__Recorded information__.

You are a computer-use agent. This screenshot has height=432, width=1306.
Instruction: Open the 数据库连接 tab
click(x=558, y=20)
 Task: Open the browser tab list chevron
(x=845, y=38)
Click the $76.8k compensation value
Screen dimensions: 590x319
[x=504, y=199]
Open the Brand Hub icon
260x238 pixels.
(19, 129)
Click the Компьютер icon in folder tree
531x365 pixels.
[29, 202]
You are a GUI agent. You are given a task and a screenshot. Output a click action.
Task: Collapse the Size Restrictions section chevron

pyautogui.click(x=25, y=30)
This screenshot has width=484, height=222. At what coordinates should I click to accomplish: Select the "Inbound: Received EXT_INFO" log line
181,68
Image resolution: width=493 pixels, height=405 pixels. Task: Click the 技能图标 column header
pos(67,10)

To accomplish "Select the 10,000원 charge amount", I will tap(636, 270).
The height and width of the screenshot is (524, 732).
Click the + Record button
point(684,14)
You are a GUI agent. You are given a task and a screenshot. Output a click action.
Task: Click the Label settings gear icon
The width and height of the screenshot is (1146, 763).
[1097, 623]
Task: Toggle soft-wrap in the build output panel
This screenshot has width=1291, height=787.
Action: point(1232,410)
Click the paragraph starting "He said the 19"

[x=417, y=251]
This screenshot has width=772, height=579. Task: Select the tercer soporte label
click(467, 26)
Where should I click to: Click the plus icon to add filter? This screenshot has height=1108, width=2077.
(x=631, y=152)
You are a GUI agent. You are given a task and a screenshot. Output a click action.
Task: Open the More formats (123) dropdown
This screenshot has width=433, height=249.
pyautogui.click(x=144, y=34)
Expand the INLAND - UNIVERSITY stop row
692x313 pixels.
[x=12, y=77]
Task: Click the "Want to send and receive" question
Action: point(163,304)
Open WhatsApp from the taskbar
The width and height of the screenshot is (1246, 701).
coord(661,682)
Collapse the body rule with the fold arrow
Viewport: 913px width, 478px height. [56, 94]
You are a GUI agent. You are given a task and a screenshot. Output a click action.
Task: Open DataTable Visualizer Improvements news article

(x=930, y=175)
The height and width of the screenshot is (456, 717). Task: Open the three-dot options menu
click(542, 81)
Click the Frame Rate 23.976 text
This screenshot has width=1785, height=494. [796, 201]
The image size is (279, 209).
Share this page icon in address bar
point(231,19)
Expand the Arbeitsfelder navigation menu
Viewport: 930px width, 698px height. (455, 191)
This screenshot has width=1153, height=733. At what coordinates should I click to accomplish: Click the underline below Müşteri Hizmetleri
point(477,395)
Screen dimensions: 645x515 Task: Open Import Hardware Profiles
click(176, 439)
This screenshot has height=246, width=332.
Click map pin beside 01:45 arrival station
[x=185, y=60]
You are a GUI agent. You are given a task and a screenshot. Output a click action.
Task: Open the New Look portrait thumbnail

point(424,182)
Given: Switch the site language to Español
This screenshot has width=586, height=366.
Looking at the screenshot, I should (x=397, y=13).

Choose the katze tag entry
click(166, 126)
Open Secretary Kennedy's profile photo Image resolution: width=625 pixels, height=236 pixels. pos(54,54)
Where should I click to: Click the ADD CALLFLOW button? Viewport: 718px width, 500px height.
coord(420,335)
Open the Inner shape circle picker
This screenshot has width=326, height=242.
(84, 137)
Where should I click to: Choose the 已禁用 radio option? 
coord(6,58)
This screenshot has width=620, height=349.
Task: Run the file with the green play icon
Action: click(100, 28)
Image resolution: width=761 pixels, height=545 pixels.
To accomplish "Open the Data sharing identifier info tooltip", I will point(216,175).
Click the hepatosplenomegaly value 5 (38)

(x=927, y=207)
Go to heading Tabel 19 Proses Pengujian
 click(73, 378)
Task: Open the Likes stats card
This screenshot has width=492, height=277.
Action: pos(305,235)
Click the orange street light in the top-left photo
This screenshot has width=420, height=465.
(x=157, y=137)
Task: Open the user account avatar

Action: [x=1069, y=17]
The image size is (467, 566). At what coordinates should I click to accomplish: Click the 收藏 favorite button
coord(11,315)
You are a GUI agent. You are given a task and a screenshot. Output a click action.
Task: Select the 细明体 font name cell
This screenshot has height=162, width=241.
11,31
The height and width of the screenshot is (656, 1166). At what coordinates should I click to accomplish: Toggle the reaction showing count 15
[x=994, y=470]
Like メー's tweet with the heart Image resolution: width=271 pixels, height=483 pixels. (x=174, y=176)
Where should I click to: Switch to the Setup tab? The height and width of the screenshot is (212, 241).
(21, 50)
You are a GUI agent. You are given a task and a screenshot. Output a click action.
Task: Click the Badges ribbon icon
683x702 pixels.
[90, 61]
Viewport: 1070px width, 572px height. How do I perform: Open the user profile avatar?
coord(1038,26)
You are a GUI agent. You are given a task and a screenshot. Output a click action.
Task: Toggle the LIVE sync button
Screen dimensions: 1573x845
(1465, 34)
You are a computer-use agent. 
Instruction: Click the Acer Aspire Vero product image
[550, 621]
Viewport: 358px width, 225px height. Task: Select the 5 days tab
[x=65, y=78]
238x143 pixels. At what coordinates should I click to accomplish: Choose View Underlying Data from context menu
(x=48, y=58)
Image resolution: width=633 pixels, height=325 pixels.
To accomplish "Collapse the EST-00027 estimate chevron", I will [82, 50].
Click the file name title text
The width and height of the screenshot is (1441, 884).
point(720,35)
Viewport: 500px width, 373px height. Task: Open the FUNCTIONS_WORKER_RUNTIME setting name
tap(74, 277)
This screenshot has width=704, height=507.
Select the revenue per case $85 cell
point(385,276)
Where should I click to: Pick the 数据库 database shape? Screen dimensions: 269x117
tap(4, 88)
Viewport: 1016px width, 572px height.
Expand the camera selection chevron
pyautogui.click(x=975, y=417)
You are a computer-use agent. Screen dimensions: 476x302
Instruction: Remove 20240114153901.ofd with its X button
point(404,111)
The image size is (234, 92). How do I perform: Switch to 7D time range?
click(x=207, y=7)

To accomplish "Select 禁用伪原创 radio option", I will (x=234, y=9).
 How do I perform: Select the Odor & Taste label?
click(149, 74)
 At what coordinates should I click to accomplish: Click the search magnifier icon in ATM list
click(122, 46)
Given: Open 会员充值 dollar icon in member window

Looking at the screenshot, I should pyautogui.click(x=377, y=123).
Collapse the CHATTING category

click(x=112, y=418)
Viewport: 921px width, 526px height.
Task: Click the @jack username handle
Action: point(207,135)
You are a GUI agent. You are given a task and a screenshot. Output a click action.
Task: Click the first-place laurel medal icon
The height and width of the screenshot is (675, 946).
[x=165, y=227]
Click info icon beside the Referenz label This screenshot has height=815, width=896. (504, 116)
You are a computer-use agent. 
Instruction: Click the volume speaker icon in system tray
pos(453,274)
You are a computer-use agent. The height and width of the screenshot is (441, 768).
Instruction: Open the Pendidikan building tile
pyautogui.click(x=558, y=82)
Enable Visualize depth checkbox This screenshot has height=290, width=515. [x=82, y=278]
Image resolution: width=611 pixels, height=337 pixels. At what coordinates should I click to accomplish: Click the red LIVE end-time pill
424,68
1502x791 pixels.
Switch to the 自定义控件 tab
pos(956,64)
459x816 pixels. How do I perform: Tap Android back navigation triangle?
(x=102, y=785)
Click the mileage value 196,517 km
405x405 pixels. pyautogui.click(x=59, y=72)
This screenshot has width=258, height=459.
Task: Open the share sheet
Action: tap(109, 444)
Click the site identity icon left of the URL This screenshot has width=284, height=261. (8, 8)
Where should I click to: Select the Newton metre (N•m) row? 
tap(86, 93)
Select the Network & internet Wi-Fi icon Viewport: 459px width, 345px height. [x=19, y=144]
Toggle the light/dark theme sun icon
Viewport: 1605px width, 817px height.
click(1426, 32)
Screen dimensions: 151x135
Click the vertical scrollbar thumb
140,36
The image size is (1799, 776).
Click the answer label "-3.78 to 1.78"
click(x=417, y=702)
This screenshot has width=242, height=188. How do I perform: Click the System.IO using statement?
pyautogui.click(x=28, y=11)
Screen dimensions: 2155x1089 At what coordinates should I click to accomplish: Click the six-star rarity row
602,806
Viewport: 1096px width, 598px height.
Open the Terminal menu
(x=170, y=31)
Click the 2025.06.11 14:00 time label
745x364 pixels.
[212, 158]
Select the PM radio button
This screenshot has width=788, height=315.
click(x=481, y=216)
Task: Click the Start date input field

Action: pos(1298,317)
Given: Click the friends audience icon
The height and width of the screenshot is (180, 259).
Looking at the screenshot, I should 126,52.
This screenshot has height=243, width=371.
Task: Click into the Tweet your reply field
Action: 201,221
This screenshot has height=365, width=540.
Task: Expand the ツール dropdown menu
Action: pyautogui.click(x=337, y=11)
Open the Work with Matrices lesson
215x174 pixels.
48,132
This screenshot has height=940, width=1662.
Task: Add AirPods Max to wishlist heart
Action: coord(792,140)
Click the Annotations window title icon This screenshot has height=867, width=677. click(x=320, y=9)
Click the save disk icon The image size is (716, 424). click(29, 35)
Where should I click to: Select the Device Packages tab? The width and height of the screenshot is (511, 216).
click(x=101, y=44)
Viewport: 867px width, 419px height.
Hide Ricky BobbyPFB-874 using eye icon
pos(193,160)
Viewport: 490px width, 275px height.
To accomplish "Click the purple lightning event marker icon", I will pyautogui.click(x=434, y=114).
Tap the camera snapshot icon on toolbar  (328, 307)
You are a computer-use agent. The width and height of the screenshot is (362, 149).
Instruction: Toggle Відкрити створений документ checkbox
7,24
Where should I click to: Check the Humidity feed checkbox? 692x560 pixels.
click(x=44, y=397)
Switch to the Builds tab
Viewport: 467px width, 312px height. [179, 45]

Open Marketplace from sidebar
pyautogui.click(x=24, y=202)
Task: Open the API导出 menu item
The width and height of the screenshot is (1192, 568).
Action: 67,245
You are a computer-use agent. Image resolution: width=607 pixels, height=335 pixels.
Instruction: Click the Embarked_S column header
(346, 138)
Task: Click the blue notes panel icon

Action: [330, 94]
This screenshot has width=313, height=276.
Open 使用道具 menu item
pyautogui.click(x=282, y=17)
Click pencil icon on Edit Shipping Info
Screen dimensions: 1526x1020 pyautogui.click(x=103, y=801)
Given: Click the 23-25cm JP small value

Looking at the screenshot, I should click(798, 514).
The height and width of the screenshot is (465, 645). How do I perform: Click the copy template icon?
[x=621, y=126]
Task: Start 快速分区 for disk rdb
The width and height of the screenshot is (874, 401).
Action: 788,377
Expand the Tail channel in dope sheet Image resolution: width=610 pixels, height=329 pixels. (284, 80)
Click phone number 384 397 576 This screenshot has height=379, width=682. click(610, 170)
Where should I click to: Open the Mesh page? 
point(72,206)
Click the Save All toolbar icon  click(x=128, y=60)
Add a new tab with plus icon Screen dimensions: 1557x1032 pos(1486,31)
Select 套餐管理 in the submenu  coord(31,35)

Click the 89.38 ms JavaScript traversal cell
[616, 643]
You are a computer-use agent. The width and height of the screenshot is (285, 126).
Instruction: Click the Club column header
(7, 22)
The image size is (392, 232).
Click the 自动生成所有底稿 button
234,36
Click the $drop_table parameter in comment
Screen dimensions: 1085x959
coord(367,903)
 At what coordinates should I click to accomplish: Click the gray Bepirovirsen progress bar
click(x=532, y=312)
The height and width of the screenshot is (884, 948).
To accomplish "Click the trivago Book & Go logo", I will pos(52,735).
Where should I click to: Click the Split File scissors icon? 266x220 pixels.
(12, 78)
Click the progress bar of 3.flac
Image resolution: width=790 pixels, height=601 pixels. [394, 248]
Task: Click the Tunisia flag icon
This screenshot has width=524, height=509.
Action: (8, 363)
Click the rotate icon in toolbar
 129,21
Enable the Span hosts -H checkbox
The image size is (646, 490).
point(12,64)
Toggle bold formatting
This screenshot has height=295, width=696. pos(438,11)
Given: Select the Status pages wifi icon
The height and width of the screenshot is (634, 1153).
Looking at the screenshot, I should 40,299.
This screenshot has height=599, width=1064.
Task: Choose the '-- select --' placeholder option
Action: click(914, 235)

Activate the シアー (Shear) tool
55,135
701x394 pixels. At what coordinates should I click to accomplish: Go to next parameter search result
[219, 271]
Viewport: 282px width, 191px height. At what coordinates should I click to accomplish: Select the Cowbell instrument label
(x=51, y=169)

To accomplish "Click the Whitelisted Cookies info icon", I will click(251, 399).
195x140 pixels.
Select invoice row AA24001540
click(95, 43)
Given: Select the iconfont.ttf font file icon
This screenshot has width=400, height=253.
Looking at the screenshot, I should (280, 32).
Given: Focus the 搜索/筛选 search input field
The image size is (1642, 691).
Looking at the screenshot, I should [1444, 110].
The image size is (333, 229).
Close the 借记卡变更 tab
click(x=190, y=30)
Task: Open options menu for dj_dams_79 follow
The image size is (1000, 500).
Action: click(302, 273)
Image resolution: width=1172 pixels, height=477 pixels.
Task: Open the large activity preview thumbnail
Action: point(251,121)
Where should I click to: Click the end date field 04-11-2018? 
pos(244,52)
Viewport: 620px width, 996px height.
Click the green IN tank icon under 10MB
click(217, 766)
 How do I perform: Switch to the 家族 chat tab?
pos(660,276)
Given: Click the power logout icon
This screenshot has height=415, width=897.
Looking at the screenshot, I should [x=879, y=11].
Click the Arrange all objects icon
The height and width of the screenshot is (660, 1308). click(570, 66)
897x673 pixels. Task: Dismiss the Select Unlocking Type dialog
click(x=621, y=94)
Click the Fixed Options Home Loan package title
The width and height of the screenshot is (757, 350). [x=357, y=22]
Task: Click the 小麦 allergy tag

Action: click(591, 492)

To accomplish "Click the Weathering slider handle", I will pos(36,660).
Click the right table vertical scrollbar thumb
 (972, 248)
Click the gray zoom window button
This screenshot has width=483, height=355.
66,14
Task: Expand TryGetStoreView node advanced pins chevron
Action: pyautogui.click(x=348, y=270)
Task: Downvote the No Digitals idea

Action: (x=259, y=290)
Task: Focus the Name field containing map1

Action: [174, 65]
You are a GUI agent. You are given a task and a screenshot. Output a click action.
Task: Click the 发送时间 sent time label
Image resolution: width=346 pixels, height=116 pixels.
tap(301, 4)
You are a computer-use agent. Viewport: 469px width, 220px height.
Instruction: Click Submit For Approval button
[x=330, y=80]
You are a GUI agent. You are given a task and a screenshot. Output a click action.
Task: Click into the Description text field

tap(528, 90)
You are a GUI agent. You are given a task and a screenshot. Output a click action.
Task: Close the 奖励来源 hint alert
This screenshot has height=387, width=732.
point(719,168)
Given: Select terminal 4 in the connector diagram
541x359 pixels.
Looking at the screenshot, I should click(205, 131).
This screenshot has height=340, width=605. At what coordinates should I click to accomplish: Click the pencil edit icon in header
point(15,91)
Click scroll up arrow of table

__Objective__. Recast the data, from its first line through the line containing "point(684,14)", as a numbered list, omitting any blank lines.

__The response__.
1. You are a computer-use agent. This screenshot has height=432, width=1306.
2. Instruction: Open the 数据库连接 tab
3. click(x=558, y=20)
4.  Task: Open the browser tab list chevron
5. (x=845, y=38)
6. Click the $76.8k compensation value
7. Screen dimensions: 590x319
8. [x=504, y=199]
9. Open the Brand Hub icon
10. 260x238 pixels.
11. (19, 129)
12. Click the Компьютер icon in folder tree
13. 531x365 pixels.
14. [29, 202]
15. You are a GUI agent. You are given a task and a screenshot. Output a click action.
16. Task: Collapse the Size Restrictions section chevron
17. pyautogui.click(x=25, y=30)
18. This screenshot has width=484, height=222. At what coordinates should I click to accomplish: Select the "Inbound: Received EXT_INFO" log line
19. 181,68
20. Image resolution: width=493 pixels, height=405 pixels. Task: Click the 技能图标 column header
21. pos(67,10)
22. To accomplish "Select the 10,000원 charge amount", I will tap(636, 270).
23. The height and width of the screenshot is (524, 732).
24. Click the + Record button
25. point(684,14)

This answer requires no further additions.